Return every line in the items below that contains the string "Instruction". Case counts, so match capital and lowercase letters exactly.
--- START OF Given data ---
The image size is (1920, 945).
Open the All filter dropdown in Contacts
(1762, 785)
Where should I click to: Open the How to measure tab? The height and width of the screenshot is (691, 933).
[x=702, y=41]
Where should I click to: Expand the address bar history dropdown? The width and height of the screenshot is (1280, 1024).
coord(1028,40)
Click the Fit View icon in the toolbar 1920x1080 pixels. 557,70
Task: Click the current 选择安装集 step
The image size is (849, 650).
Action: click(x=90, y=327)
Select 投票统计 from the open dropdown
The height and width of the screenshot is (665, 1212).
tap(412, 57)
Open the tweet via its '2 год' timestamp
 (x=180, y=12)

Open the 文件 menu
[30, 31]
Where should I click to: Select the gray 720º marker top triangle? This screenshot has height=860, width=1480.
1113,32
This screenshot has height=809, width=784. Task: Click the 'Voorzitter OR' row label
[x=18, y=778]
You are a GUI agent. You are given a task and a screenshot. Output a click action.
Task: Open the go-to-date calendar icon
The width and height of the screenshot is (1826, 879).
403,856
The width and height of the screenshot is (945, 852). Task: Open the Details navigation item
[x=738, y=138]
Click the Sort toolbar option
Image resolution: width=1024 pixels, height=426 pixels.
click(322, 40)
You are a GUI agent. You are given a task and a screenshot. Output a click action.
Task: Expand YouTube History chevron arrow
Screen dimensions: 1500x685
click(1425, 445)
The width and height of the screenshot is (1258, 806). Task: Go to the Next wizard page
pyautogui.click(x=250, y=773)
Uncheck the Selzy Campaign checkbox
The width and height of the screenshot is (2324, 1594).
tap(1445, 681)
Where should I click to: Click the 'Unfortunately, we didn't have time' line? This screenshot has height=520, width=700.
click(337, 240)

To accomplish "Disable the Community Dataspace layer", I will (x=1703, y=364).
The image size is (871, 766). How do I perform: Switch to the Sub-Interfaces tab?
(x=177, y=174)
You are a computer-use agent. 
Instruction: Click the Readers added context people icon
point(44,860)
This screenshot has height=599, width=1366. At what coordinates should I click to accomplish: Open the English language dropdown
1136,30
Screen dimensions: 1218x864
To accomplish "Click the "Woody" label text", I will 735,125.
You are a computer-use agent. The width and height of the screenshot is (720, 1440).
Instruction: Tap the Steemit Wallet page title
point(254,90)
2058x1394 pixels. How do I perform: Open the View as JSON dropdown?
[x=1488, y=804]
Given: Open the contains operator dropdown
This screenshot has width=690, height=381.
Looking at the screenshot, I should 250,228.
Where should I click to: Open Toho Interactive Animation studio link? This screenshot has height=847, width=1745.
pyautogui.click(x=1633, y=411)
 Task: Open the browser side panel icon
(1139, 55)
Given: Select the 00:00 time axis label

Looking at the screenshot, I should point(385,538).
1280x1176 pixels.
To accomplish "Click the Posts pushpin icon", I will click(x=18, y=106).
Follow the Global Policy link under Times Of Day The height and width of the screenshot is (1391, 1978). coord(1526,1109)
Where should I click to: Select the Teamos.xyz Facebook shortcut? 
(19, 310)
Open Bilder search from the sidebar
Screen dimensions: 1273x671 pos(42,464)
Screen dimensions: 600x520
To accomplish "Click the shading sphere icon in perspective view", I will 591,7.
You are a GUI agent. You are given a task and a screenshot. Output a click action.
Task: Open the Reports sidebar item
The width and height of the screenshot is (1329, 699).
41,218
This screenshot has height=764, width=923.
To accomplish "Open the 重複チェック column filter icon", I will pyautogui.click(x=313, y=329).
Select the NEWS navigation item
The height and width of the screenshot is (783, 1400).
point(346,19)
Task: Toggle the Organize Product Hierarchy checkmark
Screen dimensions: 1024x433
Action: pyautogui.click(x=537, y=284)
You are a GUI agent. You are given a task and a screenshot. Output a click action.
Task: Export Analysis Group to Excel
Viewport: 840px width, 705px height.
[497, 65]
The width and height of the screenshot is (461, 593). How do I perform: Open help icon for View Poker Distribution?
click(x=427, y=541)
--- END OF Given data ---
— Solved exercise —
Instruction: Click the Readers added context people icon
Instruction: Tap the Steemit Wallet page title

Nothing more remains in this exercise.